___ Dataset extract ___

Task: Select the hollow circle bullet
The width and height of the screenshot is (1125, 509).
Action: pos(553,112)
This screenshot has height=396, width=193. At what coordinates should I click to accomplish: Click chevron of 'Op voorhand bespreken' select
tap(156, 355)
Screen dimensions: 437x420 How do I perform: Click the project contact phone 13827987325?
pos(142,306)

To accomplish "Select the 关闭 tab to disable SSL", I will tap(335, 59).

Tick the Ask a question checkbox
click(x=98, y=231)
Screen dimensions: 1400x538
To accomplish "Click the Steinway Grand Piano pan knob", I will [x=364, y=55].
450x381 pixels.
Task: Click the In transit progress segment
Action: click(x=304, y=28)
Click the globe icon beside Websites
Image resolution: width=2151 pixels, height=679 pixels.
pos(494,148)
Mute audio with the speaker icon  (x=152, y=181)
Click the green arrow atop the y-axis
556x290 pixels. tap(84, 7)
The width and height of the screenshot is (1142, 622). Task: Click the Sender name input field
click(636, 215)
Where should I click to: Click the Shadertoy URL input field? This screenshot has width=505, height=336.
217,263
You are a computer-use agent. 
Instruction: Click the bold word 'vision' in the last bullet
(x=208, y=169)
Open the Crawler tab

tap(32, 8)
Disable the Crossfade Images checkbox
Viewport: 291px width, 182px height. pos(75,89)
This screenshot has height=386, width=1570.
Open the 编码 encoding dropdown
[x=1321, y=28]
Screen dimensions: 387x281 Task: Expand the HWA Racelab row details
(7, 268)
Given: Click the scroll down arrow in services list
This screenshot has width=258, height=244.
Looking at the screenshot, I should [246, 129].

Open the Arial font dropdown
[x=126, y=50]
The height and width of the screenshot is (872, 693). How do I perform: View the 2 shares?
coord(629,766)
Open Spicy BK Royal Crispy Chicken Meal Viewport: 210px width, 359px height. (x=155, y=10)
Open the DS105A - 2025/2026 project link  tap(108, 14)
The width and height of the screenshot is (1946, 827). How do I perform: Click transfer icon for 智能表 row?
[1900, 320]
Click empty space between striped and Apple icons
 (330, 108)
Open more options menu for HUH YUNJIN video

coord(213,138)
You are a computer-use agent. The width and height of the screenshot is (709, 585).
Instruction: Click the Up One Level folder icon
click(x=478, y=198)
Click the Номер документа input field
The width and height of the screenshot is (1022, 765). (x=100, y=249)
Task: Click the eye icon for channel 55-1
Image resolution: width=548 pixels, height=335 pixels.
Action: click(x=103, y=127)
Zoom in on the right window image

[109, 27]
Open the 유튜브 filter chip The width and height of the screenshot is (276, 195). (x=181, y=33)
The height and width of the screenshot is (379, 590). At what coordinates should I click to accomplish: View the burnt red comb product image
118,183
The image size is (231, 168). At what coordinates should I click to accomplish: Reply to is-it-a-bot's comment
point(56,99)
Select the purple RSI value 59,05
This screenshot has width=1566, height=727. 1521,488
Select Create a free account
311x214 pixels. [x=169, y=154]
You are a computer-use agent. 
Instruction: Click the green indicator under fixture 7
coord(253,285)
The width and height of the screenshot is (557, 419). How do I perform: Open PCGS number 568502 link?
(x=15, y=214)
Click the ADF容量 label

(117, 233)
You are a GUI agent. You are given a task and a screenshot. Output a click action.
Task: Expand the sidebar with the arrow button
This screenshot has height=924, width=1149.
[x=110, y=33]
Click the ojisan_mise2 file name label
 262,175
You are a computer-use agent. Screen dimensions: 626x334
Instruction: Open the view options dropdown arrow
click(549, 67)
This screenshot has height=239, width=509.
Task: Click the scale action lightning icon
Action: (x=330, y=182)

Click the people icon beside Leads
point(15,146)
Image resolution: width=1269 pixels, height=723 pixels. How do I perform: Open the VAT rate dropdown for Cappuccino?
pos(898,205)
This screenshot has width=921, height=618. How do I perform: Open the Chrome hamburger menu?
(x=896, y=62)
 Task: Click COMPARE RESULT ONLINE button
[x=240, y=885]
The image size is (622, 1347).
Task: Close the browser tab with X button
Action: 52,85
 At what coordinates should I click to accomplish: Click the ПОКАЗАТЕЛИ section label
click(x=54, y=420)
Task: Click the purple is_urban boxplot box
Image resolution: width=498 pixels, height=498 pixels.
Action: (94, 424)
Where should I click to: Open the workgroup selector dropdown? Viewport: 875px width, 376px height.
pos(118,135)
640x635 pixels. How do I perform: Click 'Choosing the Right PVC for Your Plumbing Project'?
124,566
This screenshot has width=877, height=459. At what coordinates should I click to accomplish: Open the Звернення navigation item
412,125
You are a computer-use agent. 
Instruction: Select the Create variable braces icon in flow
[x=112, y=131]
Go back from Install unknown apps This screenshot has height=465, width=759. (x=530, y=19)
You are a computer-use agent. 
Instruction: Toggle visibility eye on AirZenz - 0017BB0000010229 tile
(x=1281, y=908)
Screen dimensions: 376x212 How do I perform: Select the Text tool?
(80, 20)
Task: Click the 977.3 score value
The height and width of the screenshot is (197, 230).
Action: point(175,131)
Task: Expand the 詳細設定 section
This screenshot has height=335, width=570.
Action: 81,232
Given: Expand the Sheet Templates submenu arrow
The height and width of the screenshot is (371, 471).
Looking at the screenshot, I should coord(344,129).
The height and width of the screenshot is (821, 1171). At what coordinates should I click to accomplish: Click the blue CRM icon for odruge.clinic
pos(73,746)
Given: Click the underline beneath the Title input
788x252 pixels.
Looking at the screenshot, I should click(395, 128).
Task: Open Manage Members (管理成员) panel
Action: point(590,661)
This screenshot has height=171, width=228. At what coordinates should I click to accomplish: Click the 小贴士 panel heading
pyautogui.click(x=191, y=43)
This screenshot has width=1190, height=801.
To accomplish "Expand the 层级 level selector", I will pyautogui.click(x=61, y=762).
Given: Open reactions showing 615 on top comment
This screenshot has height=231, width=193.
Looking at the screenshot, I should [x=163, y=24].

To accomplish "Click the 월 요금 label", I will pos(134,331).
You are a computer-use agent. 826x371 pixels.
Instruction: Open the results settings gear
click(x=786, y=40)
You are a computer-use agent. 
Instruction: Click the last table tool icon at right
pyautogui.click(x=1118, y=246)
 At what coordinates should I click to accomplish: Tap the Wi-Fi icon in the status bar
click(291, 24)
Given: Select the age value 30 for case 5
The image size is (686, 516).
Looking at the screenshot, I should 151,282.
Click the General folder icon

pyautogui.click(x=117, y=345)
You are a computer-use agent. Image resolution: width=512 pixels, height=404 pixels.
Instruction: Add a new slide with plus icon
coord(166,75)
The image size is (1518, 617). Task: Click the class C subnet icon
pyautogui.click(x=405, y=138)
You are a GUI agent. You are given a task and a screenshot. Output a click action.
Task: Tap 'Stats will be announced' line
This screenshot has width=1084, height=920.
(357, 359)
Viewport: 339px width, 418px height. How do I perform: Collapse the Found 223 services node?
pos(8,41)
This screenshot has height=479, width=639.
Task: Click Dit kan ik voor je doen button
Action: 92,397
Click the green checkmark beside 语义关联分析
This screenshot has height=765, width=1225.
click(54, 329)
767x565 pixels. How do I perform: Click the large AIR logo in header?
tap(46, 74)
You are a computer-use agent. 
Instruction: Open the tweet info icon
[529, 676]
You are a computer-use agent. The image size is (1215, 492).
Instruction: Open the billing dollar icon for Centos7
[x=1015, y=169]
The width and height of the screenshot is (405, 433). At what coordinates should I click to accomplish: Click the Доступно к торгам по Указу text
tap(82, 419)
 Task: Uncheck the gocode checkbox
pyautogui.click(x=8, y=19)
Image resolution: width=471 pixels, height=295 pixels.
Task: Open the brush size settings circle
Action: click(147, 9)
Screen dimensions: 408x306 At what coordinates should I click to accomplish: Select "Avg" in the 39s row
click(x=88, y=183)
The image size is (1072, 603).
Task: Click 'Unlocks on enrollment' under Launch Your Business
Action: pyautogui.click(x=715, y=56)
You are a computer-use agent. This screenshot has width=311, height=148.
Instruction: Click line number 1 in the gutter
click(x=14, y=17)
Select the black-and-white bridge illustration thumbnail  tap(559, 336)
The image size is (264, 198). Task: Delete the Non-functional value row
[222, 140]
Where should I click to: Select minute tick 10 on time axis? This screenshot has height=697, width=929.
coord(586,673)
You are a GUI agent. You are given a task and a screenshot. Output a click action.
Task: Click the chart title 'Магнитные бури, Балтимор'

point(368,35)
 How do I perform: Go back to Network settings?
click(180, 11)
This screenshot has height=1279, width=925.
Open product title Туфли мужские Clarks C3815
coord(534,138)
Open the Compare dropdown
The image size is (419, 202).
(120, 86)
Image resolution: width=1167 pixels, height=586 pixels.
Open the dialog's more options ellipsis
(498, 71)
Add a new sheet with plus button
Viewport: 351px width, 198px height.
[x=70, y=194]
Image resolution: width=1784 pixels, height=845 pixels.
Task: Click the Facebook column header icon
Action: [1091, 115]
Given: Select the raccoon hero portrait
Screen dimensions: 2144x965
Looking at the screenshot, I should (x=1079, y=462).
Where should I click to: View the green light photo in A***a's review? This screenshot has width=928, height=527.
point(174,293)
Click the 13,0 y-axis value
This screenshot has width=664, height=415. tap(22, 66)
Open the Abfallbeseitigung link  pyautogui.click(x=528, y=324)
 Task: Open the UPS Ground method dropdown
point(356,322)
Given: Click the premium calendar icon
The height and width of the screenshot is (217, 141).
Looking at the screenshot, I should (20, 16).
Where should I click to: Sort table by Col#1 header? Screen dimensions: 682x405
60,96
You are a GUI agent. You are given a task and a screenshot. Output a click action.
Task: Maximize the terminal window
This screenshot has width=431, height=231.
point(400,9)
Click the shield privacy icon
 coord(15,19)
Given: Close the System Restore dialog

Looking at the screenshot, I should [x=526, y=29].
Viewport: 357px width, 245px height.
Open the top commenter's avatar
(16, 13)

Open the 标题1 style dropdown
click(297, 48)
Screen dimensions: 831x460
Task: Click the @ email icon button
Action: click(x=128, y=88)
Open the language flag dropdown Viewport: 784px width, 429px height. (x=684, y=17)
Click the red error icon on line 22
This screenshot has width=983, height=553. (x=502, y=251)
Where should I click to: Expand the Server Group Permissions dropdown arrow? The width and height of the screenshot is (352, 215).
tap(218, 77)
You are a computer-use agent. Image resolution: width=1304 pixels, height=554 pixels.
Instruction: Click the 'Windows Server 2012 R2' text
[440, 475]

___

▶ **Exercise directions**
Quote the data above verbatim from its first line to the line that includes "Mute audio with", with both boundary lines retained.

▶ **Written answer**
Task: Select the hollow circle bullet
The width and height of the screenshot is (1125, 509).
Action: pos(553,112)
This screenshot has height=396, width=193. At what coordinates should I click to accomplish: Click chevron of 'Op voorhand bespreken' select
tap(156, 355)
Screen dimensions: 437x420 How do I perform: Click the project contact phone 13827987325?
pos(142,306)

To accomplish "Select the 关闭 tab to disable SSL", I will tap(335, 59).

Tick the Ask a question checkbox
click(x=98, y=231)
Screen dimensions: 1400x538
To accomplish "Click the Steinway Grand Piano pan knob", I will [x=364, y=55].
450x381 pixels.
Task: Click the In transit progress segment
Action: click(x=304, y=28)
Click the globe icon beside Websites
Image resolution: width=2151 pixels, height=679 pixels.
pos(494,148)
Mute audio with the speaker icon  (x=152, y=181)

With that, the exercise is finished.